The March 18 ruling by a panel of the U.S. Court of Appeals for the 5th Circuit has "created substantial confusion and upheaval among colleges and universities nationwide," the Department of Justice says in its friend-of-the-court brief in the case of Texas v. Hopwood.

The brief argues that higher education institutions, and particularly law schools, have a compelling interest in maintaining a racially diverse student body.

"At this time in the history of Texas and the United States, the inclusion in the law school educational process of those who have experienced ... racial-minority status, is essential to achieving meaningful educational diversity," says the brief, which was signed by Solicitor General Drew Days 3rd and other Justice Department lawyers.

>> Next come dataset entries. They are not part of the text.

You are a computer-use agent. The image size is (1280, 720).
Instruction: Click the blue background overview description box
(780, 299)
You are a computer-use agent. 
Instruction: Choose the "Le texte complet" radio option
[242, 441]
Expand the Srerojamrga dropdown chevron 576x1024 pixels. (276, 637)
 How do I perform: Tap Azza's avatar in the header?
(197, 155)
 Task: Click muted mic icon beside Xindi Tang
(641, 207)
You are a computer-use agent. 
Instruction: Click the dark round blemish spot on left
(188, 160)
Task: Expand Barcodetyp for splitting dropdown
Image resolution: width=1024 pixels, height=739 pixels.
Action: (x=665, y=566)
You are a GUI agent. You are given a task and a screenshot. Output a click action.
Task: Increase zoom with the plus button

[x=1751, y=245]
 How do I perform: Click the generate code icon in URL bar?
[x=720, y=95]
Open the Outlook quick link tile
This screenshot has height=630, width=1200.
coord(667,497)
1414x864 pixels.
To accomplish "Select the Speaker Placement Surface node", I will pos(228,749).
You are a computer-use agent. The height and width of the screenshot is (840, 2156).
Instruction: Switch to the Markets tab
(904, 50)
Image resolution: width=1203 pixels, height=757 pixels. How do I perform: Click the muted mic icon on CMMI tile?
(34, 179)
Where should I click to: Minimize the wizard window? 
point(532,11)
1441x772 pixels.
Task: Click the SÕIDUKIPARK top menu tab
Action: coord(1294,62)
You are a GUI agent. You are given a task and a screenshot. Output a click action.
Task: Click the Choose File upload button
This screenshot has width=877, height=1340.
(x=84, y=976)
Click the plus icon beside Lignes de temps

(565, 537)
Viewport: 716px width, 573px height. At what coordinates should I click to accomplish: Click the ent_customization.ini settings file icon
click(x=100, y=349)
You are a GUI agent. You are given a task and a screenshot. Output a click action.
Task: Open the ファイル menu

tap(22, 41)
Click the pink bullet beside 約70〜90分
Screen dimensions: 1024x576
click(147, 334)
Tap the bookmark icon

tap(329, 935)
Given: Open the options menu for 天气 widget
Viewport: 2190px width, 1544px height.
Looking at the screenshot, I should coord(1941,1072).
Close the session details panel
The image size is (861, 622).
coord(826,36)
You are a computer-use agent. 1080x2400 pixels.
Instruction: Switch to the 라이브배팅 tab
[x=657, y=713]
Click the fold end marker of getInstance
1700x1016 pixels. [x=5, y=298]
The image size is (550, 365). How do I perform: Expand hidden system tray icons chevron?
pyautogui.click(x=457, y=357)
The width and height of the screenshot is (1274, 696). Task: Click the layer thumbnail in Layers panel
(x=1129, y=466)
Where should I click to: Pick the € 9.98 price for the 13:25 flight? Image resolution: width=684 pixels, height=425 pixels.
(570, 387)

The Texas law school's affirmative action policy, which favored African-American and Mexican-American applicants, was challenged by four white applicants who were denied admission to the 1992 law school class.

Two of the three judges on the Fifth Circuit court said the goal of achieving racial diversity was not a valid reason to employ affirmative action preferences. They said the policy "treats minorities as a group, rather than as individuals."

The panel said the Supreme Court's 1978 ruling in Regents of the University of California v. Bakke, which said colleges could use race among several factors in admissions decisions, was no longer valid in light of recent high court decisions that curtailed affirmative action in government contracting. (See Education Week, March 27, 1996.)

'Predictable' Views

The appeals court's ruling has not taken effect, and Texas filed its appeal with the Supreme Court in late April. The case gives the Clinton administration a high-profile opportunity to express its current thinking on affirmative action.

The Justice Department brief says that, contrary to the opinion expressed by the appeals court, ensuring racial diversity in higher education does not "rest on impermissible racial stereotypes."

"It does not presume that all individuals of a particular race act or think alike," the brief argues. "An admissions program that values racial diversity recognizes that a black (or Mexican-American) student reared in this country is likely to have had different life experiences, precisely because of his or her race, than an otherwise similarly situated white student."

However, while a law school may consider race, the administration says, it may not use "rigid numerical goals amounting to fixed quotas ... which deny each applicant's right to be treated as an individual in the admissions process."

The brief also argues that the practical effect of the 5th Circuit ruling would be "to return the most prestigious institutions within state university systems to their former 'white' status."

Michael Greve, the executive director of the Center for Individual Rights, a Washington-based legal organization that opposes affirmative action and represents some of the white plaintiffs in the Texas case, called the administration's views "predictable."

"There were no real surprises," he said. "If anything, it seems rather muted."

The administration did not back one of Texas's key arguments in the appeal: that state institutions should have wide latitude to establish admissions standards without federal court interference. That argument is being viewed as an appeal to the high court's recent leaning toward strengthening states' rights.

Texas argues that the constitutional provision giving states broad immunity against suits by individuals should bar suits brought under Title VI of the Civil Rights Act of 1964, which bars discrimination in educational programs.

The Justice Department rejected that idea. The department contends that the state has no sovereign immunity from suits brought under Title VI.

Responses from lawyers rep-resenting the white applicants were due late last week; the high court rejected a request for an extension of time to file those briefs. That rejection could indicate the court is eager to address the appeal before the end of its current term late this month or early next month.

Even if the court grants the appeal, the case would not be heard until the next term, which begins in October.